Ich bin nicht so der Fan von Höhen und Tiefen. Obwohl ich schon ganz gerne mal da unten gewesen wäre – allein schon, um mit dieser Tatsache angeben zu können – erschien es mir doch wesentlich sinnvoller, meinen technikbegeisterten Mann und den Geburtstagssohn runterzuschicken. Letzterer ließ nach väterlicher Beschreibung einer Einfahrt in ein aktives Bergwerk aber auch mit Kusshand dem kleinen Bruder den Vorzug.
Der Sohn erzählt von seiner Erfahrung in eigenen Worten:
1100 Meter unter der Erde – aus Sicht von Silas (11)
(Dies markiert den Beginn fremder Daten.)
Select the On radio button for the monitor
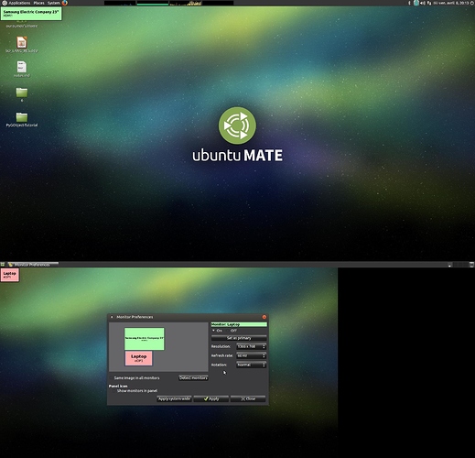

„Also, wir mussten an der Bushaltestelle erst einmal ein bisschen warten, bis der Bus abfährt. Dann sind wir eine Viertelstunde mit dem Bus gefahren. Dann ist da so eine Schranke aufgegangen, und schon waren wir auf dem Zechengelände. Wir mussten Helme und Schutzbrillen aufsetzen und alle Wertsachen in die Spinde legen. Dann hat der Bergarbeiter noch so ein bisschen erzählt, über den Stollen und so. Und dann sind wir mit dem Förderkorb runtergefahren. Beziehungsweise wir sind mit Fallgeschwindigkeit gefallen. [Einspruch vom Papa: „Wir sind mit zwölf Metern pro Sekunde gefahren. Das ist zwar ziemlich schnell, entspricht aber nicht dem freien Fall.“] Erstmal war das ein bisschen komisch, denn es ging halt ziemlich schnell. Aber eigentlich war es wie Fahrstuhlfahren, ein ganz gutes Gefühl. Nur, ich musste hin und wieder Druckausgleich machen.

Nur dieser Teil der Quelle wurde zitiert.